### ACTION ITEM
Excluding pictures, reproduce word for word the lines from the one containing "The width and" through the end of the material below.
▬▬▬▬▬▬
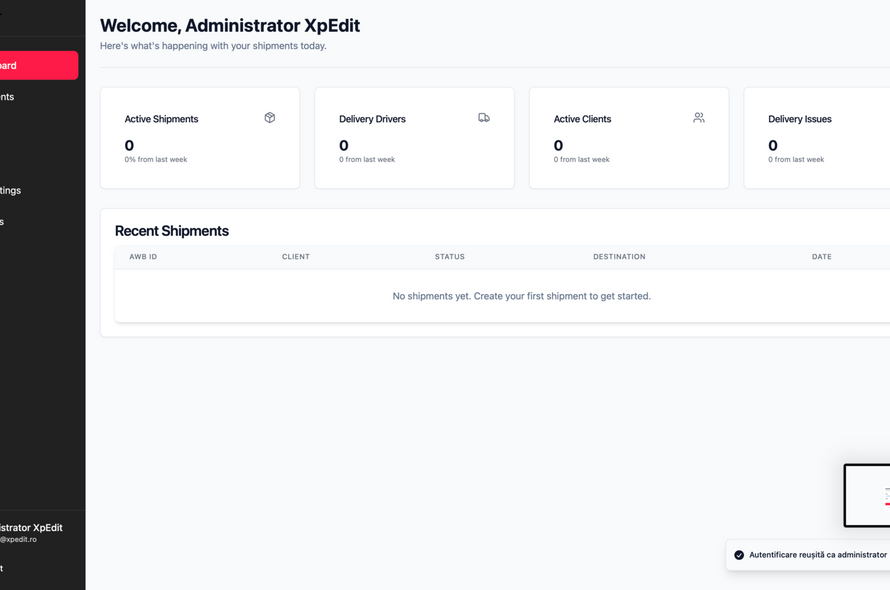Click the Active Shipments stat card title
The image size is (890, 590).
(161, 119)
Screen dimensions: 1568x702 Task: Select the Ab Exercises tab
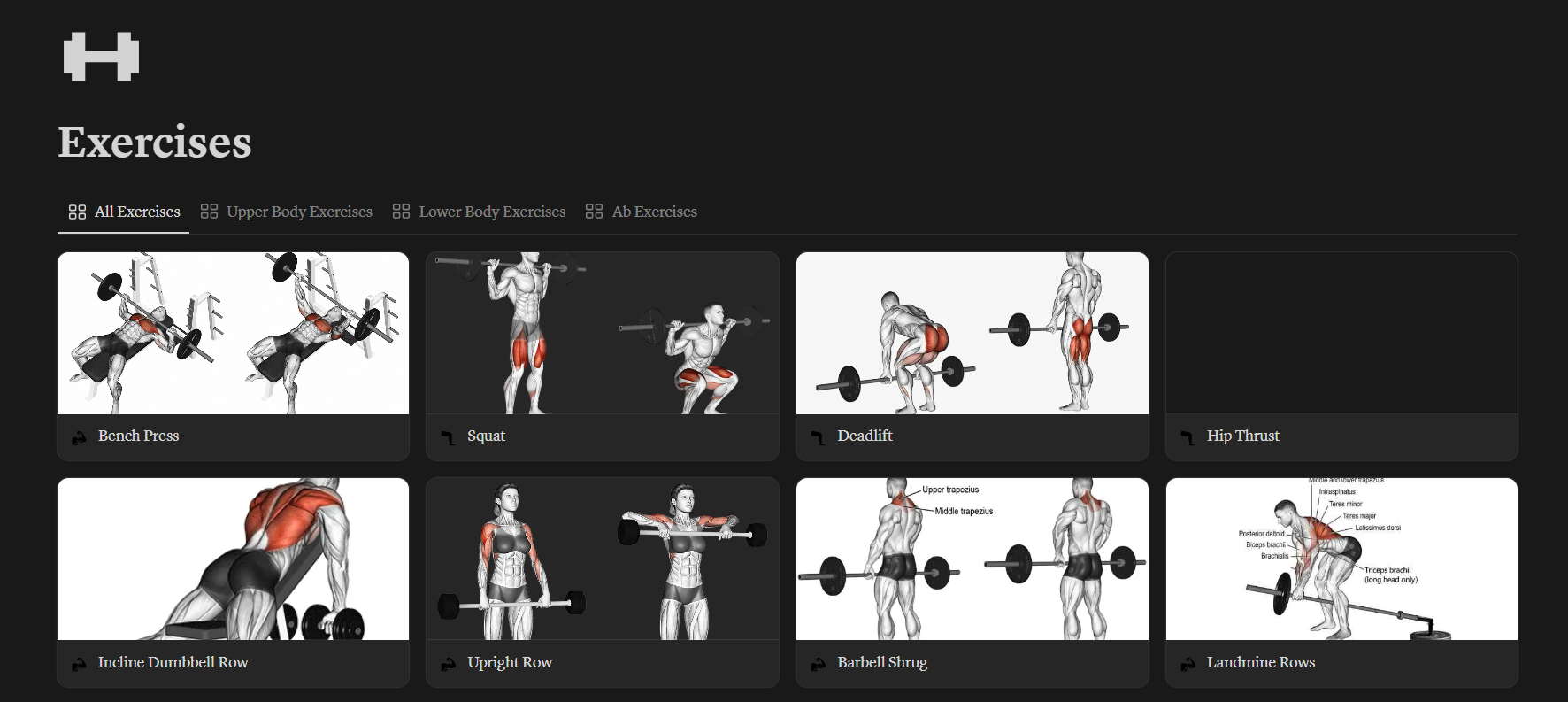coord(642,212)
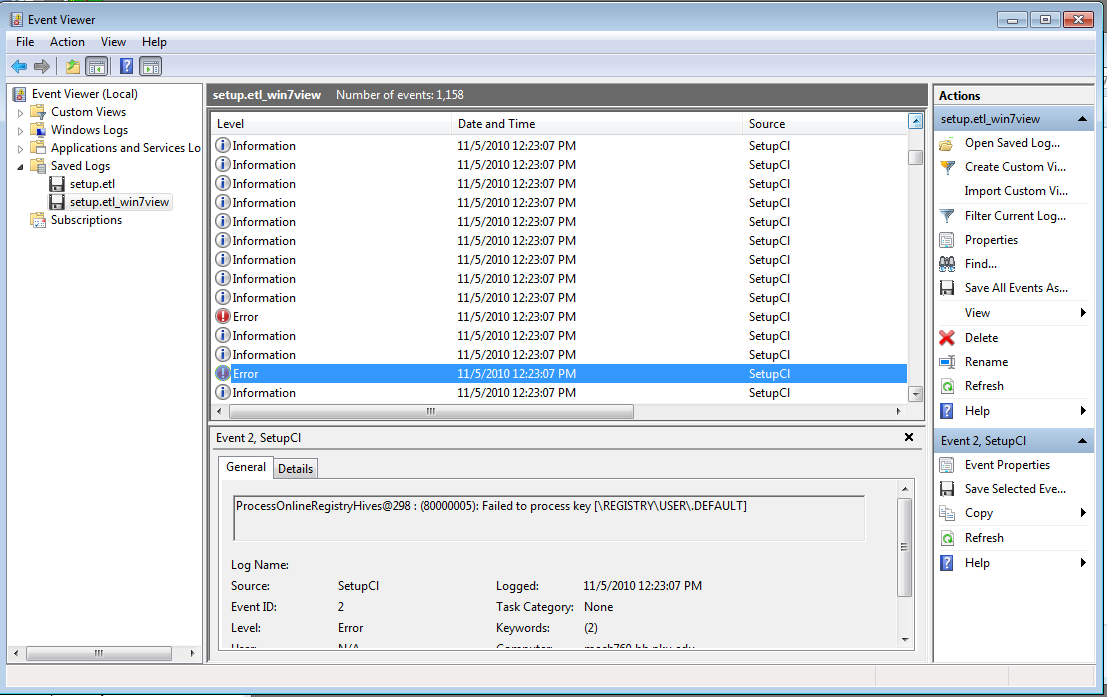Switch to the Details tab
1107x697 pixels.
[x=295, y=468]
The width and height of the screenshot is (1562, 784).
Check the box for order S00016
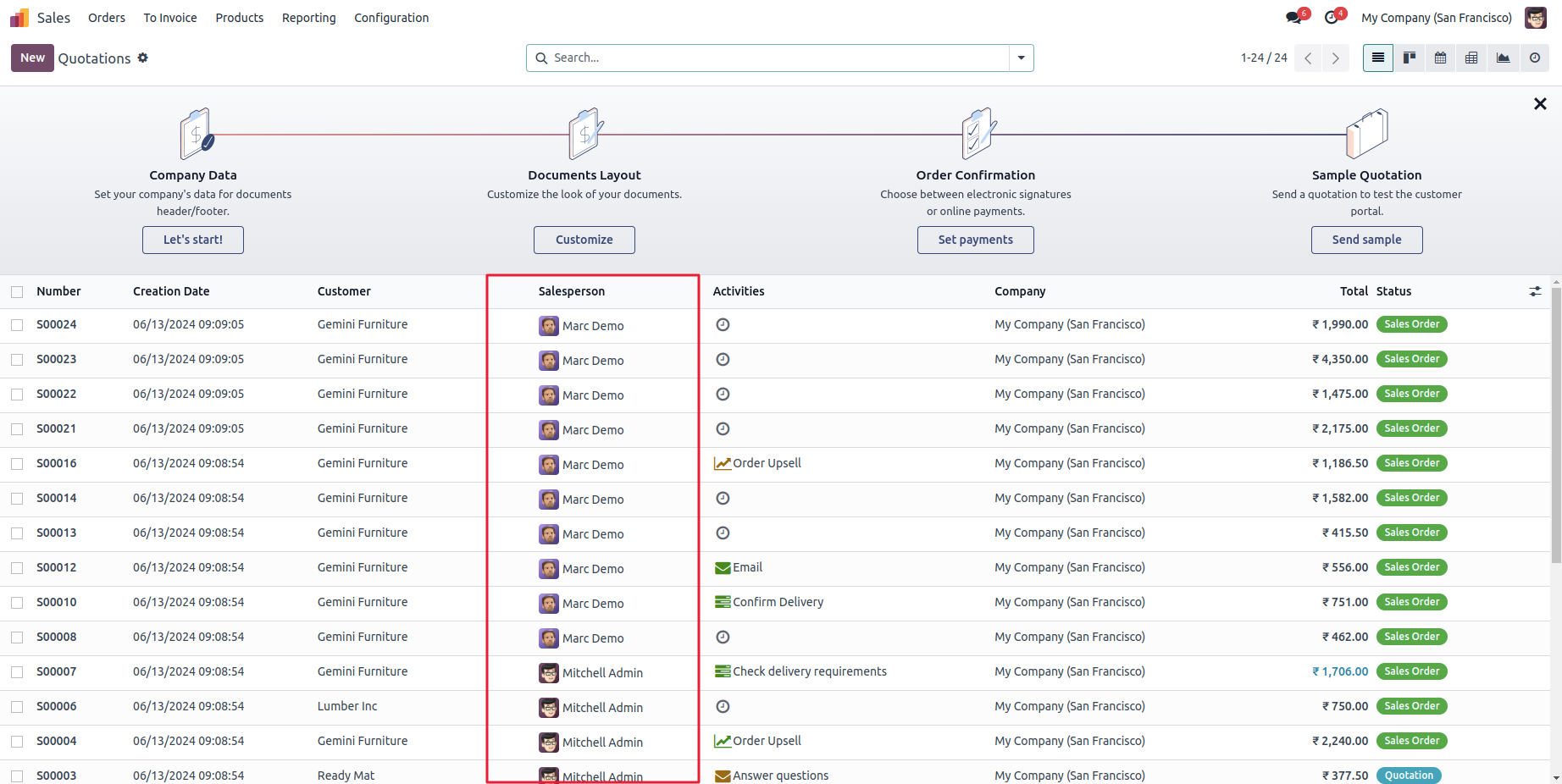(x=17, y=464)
▬▬▬▬▬▬
### OUTPUT OF THE EXERCISE
The width and height of the screenshot is (1562, 784).
Check the box for order S00016
(x=17, y=464)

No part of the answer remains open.